Hopefully your guy now doesn't have dropsy. Does he look bloated or have a distended belly? Is he "pineconing" like your other fish did? A picture of your current fish would be really helpful. 

You don't have a petsmart or petco nearby? If not, you could even use household storage containers as an inexpensive solution until you can afford a nice tank. Someone on the forum had a bad experience with chemicals leeching from a cheap knockoff brand, but Rubbermaid containers are perfectly fine, and they come in a very wide variety of sizes.


----------



## peachesxo (Jan 20, 2011)

Wow wow wow wow fast him for a few days, do a 100% water change right now (make sure the temps are the same!) and cut him down to 6 pellets a day, 3 in the morning, 3 at night, (i feed my betta 4 pellets a day and sometimes switch one or two up for flakes or bloodworms every now and again) 14 a day is a death sentence.


----------



## BettaHeart (Jan 2, 2011)

How is your fishy doing so far?


----------



## skywillig (Feb 26, 2011)

Hello. No, my fish doesn't look like the dead one. His size is okay, he is just very inactive.
I have changed his water 100% a couple of hours ago.

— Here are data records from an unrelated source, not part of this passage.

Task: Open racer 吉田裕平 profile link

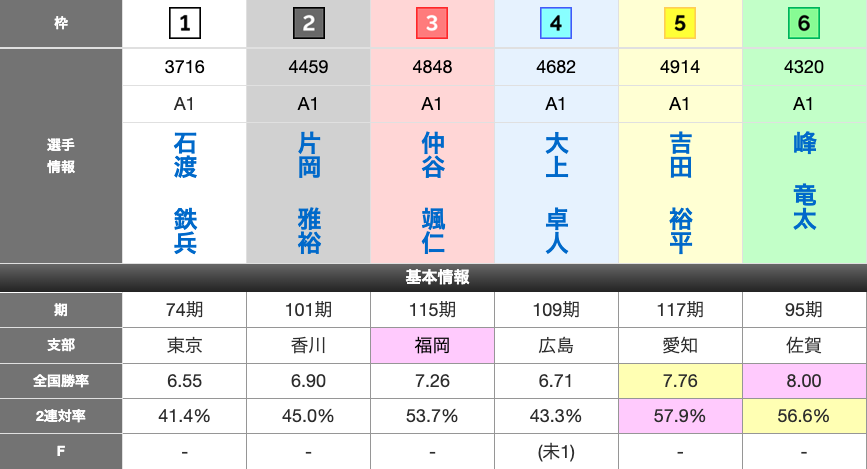Action: click(681, 193)
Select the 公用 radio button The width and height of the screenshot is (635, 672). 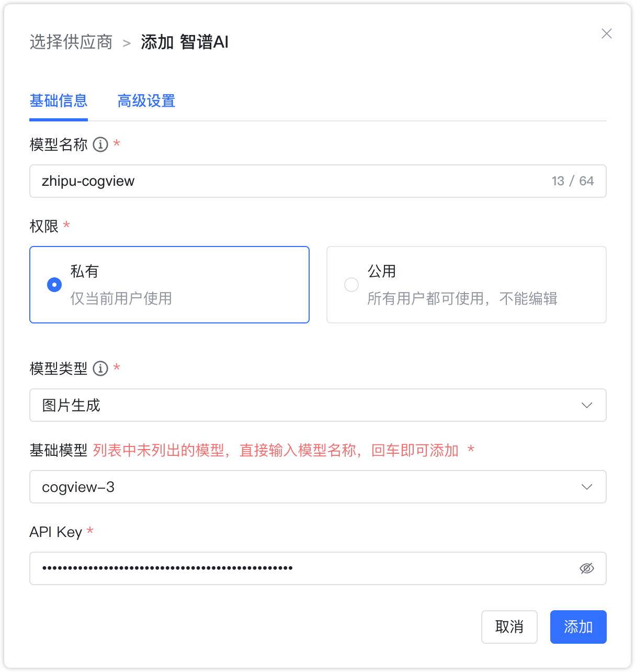(x=351, y=284)

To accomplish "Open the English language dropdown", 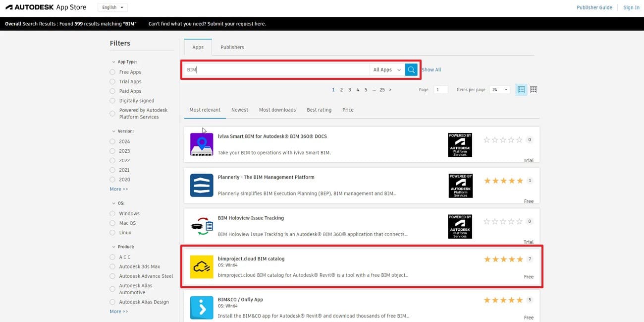I will pos(112,7).
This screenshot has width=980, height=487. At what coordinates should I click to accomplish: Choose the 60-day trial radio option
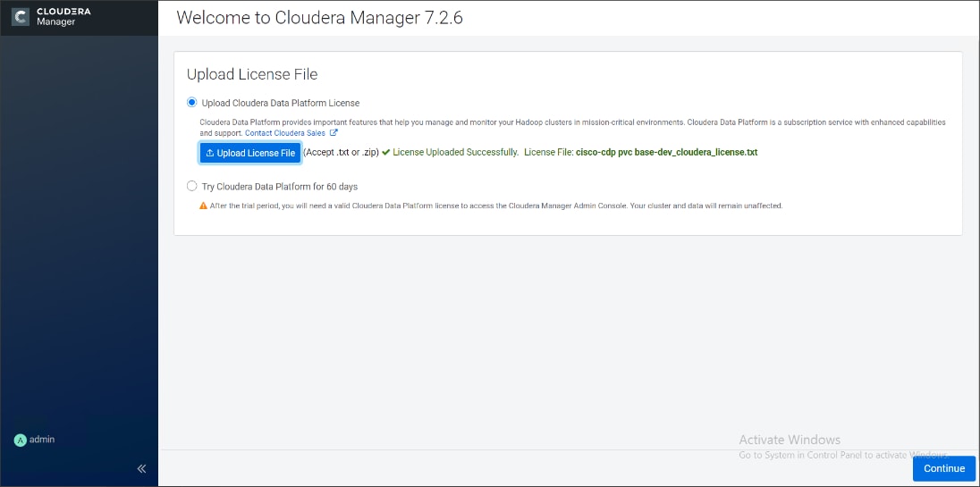tap(191, 186)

We don't have any of those stores or brands you mentioned, I'm in Brazil, don't forget that. I do have some storage boxes I can keep him in if you think that's better than the current aquarium, they're made of plastic.

About my friend, he has been breeding Betta for 6 years now, I think. He's a biology student. But okay I'll stop listening. XD

I'll go take a picture now, if that helps.


----------



## skywillig (Feb 26, 2011)

This is a picture with my camera's flash:









This is a picture with no flash and my cellphone light shinning on top:


----------



## turtle10 (Dec 30, 2010)

That is most definitely too tiny for a fish.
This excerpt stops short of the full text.